La guerra contra el ‘yihadismo’ en Somalia

Una superviviente a un ataque del grupo yihadista Al Shabab. Tony Karumba/AFP/Getty Images

Aunque el extremismo lleva amedrentando Kenia desde el ataque a la Embajada estadounidense en 1998, fue la participación del Ejército keniano en la guerra contra el yihadismo en Somalia lo que ha convertido al país en un objetivo declarado de Al Shabab: el 90% de los ataques terroristas en Kenia han ocurrido después de la invasión.

Desde abril de 2013, los atentados de Al Shabab ha provocado alrededor de 500 muertos en territorio keniano, con episodios tan sangrientos como el ataque en septiembre de ese año al centro comercial Westgate, ubicado en uno de los barrios más pudientes de Nairobi, en el que 61 civiles perdieron la vida y decenas resultaron heridos o el ocurrido en la universidad de Garissa en abril de 2015 que se saldó con 148 víctimas mortales. Esta misma primavera, las incursiones yihadistas en la zona fronteriza se han recrudecido, lo que ha obligado a las autoridades del país a decretar un toque de queda en la zona.

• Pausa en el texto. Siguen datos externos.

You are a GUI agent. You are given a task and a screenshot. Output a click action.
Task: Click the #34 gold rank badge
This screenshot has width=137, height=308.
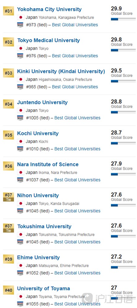[8, 104]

La amenaza terrorista ha mudado la percepción que la sociedad keniana tenía de su rol internacional: si en un primer momento la participación del Ejército en la Misión de la Unión Africana en Somalia (AMISOM por sus siglas en inglés) era motivo de orgullo, hoy son muchas las voces que reclaman al Ejecutivo que salga de las urnas la retirada de las tropas.

Con la guerra en Sudán del Sur y la amenaza yihadista en Somalia, la estabilidad en Kenia es clave para la región. La comunidad internacional confía en que el país haya aprendido la lección y el recuerdo del invierno sangriento de 2008, que se saldó con casi 1.300 muertos y más de 600.000 desplazados, sea suficiente para apaciguar la tensión. A diferencia de lo que ocurrió entonces, el país está ahora mejorar preparado para dirimir las disputas electorales. La Constitución redactada en 2010 garantiza la representación territorial al dividir el país en condados mientras la Independent Electoral and Boundaries Commission (IEBC) dirime cualquier acusación de fraude. Así ocurrió en 2013, cuando Kenyatta se impuso a Odinga por un estrechísimo margen que obligó a un recuento manual de los votos. Pese a que la oposición denunció que el resultado había sido “manipulado”, aceptaron resolver la disputa en los tribunales, lo que se tradujo en una transición pacífica.

Además, algunos movimientos sociales, como el Kibera Creative Arts, una de las comunidades de artistas que trabajan en la barriada de Kibera (uno de los epicentros de la violencia postelectoral), intentan convencer a los jóvenes de que la convivencia pacífica es la única salida para un futuro mejor.

Nadie en el país quiere que aquella pesadilla vuelva a repetirse. Pero todos son conscientes de que puede ocurrir. “No es un secreto que existe preocupación por un posible estallido de la violencia”, reconoció recientemente Marietje Schaake, máxima responsable de la misión de observación electoral de la Unión Europea. De que no lo haga depende el futuro de Kenia.